(What you should do)
Format every line of the records below as a numbered list, omitting any blank lines.

(Data)
##############################

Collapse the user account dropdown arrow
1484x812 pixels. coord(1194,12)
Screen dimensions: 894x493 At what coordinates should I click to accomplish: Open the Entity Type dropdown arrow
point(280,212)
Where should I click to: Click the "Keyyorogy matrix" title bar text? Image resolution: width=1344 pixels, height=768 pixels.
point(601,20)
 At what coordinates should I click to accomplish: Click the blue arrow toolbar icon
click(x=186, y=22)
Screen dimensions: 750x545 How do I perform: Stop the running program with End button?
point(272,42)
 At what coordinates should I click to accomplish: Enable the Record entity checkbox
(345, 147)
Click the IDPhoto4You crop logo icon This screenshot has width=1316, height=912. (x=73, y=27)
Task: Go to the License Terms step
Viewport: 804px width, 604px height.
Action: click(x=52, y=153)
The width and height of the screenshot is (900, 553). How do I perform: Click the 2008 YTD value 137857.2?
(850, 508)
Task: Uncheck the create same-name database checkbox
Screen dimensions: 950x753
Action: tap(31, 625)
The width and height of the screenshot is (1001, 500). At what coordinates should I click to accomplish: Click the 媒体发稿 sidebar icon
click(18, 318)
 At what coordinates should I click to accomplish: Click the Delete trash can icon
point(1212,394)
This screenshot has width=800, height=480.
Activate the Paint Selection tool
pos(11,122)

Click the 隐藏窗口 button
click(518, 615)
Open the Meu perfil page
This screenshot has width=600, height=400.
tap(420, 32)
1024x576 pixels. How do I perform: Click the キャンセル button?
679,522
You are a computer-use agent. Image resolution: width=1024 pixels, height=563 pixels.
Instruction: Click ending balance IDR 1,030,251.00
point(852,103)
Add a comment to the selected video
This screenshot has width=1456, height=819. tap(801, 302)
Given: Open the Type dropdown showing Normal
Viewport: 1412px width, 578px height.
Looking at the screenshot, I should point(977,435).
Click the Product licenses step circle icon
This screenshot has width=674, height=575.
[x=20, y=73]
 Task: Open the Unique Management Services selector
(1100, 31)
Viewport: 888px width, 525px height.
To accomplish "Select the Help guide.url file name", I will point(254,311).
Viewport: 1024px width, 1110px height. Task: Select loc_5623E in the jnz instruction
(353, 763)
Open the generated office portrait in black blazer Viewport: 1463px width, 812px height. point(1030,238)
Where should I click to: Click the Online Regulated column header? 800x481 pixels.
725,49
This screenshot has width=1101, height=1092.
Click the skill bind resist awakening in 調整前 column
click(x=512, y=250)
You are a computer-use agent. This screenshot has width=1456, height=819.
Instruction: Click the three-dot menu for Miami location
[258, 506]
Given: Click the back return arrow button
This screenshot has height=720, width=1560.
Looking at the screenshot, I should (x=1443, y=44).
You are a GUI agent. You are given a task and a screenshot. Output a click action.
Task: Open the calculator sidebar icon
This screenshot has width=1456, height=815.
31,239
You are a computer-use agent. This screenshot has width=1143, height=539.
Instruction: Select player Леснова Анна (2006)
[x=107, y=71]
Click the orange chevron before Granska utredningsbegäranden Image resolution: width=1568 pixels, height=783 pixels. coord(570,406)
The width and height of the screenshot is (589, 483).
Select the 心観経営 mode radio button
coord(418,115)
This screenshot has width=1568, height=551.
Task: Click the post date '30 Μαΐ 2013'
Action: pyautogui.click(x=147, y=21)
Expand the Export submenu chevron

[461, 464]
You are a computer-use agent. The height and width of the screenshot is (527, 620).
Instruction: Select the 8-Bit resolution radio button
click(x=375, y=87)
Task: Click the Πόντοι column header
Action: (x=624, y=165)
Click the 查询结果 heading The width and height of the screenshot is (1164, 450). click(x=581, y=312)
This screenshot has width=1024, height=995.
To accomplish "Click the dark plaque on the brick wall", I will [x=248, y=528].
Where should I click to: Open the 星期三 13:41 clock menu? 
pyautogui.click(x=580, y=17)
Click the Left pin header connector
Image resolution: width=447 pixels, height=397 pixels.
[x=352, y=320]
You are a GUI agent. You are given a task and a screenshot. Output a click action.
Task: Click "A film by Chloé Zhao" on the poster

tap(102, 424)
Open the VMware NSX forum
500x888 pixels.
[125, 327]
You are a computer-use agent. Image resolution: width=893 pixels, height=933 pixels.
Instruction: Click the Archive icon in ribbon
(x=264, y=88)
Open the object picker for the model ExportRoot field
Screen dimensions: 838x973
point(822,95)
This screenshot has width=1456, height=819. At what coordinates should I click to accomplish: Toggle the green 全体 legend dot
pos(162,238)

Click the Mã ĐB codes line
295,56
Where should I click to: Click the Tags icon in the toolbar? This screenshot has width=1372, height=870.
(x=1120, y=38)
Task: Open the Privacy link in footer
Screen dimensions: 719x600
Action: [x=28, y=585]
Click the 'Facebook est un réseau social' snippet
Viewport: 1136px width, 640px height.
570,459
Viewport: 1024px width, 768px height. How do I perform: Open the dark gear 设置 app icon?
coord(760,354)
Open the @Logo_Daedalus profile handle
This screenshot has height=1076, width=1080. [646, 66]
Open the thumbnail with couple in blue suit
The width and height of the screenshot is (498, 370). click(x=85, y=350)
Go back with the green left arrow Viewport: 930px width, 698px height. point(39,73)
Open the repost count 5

##############################

(Task output)
1. Collapse the user account dropdown arrow
2. 1484x812 pixels. coord(1194,12)
3. Screen dimensions: 894x493 At what coordinates should I click to accomplish: Open the Entity Type dropdown arrow
4. point(280,212)
5. Where should I click to: Click the "Keyyorogy matrix" title bar text? Image resolution: width=1344 pixels, height=768 pixels.
6. point(601,20)
7.  At what coordinates should I click to accomplish: Click the blue arrow toolbar icon
8. click(x=186, y=22)
9. Screen dimensions: 750x545 How do I perform: Stop the running program with End button?
10. point(272,42)
11.  At what coordinates should I click to accomplish: Enable the Record entity checkbox
12. (345, 147)
13. Click the IDPhoto4You crop logo icon This screenshot has width=1316, height=912. (x=73, y=27)
14. Task: Go to the License Terms step
15. Viewport: 804px width, 604px height.
16. Action: click(x=52, y=153)
17. The width and height of the screenshot is (900, 553). How do I perform: Click the 2008 YTD value 137857.2?
18. (850, 508)
19. Task: Uncheck the create same-name database checkbox
20. Screen dimensions: 950x753
21. Action: tap(31, 625)
22. The width and height of the screenshot is (1001, 500). At what coordinates should I click to accomplish: Click the 媒体发稿 sidebar icon
23. click(18, 318)
24.  At what coordinates should I click to accomplish: Click the Delete trash can icon
25. point(1212,394)
26. This screenshot has width=800, height=480.
27. Activate the Paint Selection tool
28. pos(11,122)
29. Click the 隐藏窗口 button
30. click(518, 615)
31. Open the Meu perfil page
32. This screenshot has width=600, height=400.
33. tap(420, 32)
34. 1024x576 pixels. How do I perform: Click the キャンセル button?
35. 679,522
36. You are a computer-use agent. Image resolution: width=1024 pixels, height=563 pixels.
37. Instruction: Click ending balance IDR 1,030,251.00
38. point(852,103)
39. Add a comment to the selected video
40. This screenshot has width=1456, height=819. tap(801, 302)
41. Given: Open the Type dropdown showing Normal
42. Viewport: 1412px width, 578px height.
43. Looking at the screenshot, I should point(977,435).
44. Click the Product licenses step circle icon
45. This screenshot has width=674, height=575.
46. [x=20, y=73]
47.  Task: Open the Unique Management Services selector
48. (1100, 31)
49. Viewport: 888px width, 525px height.
50. To accomplish "Select the Help guide.url file name", I will point(254,311).
51. Viewport: 1024px width, 1110px height. Task: Select loc_5623E in the jnz instruction
52. (353, 763)
53. Open the generated office portrait in black blazer Viewport: 1463px width, 812px height. point(1030,238)
54. Where should I click to: Click the Online Regulated column header? 800x481 pixels.
55. 725,49
56. This screenshot has width=1101, height=1092.
57. Click the skill bind resist awakening in 調整前 column
58. click(x=512, y=250)
59. You are a computer-use agent. This screenshot has width=1456, height=819.
60. Instruction: Click the three-dot menu for Miami location
61. [258, 506]
62. Given: Click the back return arrow button
63. This screenshot has height=720, width=1560.
64. Looking at the screenshot, I should (x=1443, y=44).
65. You are a GUI agent. You are given a task and a screenshot. Output a click action.
66. Task: Open the calculator sidebar icon
67. This screenshot has width=1456, height=815.
68. 31,239
69. You are a computer-use agent. This screenshot has width=1143, height=539.
70. Instruction: Select player Леснова Анна (2006)
71. [x=107, y=71]
72. Click the orange chevron before Granska utredningsbegäranden Image resolution: width=1568 pixels, height=783 pixels. coord(570,406)
73. The width and height of the screenshot is (589, 483).
74. Select the 心観経営 mode radio button
75. coord(418,115)
76. This screenshot has width=1568, height=551.
77. Task: Click the post date '30 Μαΐ 2013'
78. Action: pyautogui.click(x=147, y=21)
79. Expand the Export submenu chevron
80. [461, 464]
81. You are a computer-use agent. The height and width of the screenshot is (527, 620).
82. Instruction: Select the 8-Bit resolution radio button
83. click(x=375, y=87)
84. Task: Click the Πόντοι column header
85. Action: (x=624, y=165)
86. Click the 查询结果 heading The width and height of the screenshot is (1164, 450). click(x=581, y=312)
87. This screenshot has width=1024, height=995.
88. To accomplish "Click the dark plaque on the brick wall", I will [x=248, y=528].
89. Where should I click to: Open the 星期三 13:41 clock menu? 
90. pyautogui.click(x=580, y=17)
91. Click the Left pin header connector
92. Image resolution: width=447 pixels, height=397 pixels.
93. [x=352, y=320]
94. You are a GUI agent. You are given a task and a screenshot. Output a click action.
95. Task: Click "A film by Chloé Zhao" on the poster
96. tap(102, 424)
97. Open the VMware NSX forum
98. 500x888 pixels.
99. [125, 327]
100. You are a computer-use agent. Image resolution: width=893 pixels, height=933 pixels.
101. Instruction: Click the Archive icon in ribbon
102. (x=264, y=88)
103. Open the object picker for the model ExportRoot field
104. Screen dimensions: 838x973
105. point(822,95)
106. This screenshot has width=1456, height=819. At what coordinates should I click to accomplish: Toggle the green 全体 legend dot
107. pos(162,238)
108. Click the Mã ĐB codes line
109. 295,56
110. Where should I click to: Click the Tags icon in the toolbar? This screenshot has width=1372, height=870.
111. (x=1120, y=38)
112. Task: Open the Privacy link in footer
113. Screen dimensions: 719x600
114. Action: [x=28, y=585]
115. Click the 'Facebook est un réseau social' snippet
116. Viewport: 1136px width, 640px height.
117. 570,459
118. Viewport: 1024px width, 768px height. How do I perform: Open the dark gear 设置 app icon?
119. coord(760,354)
120. Open the @Logo_Daedalus profile handle
121. This screenshot has height=1076, width=1080. [646, 66]
122. Open the thumbnail with couple in blue suit
123. The width and height of the screenshot is (498, 370). click(x=85, y=350)
124. Go back with the green left arrow Viewport: 930px width, 698px height. point(39,73)
125. Open the repost count 5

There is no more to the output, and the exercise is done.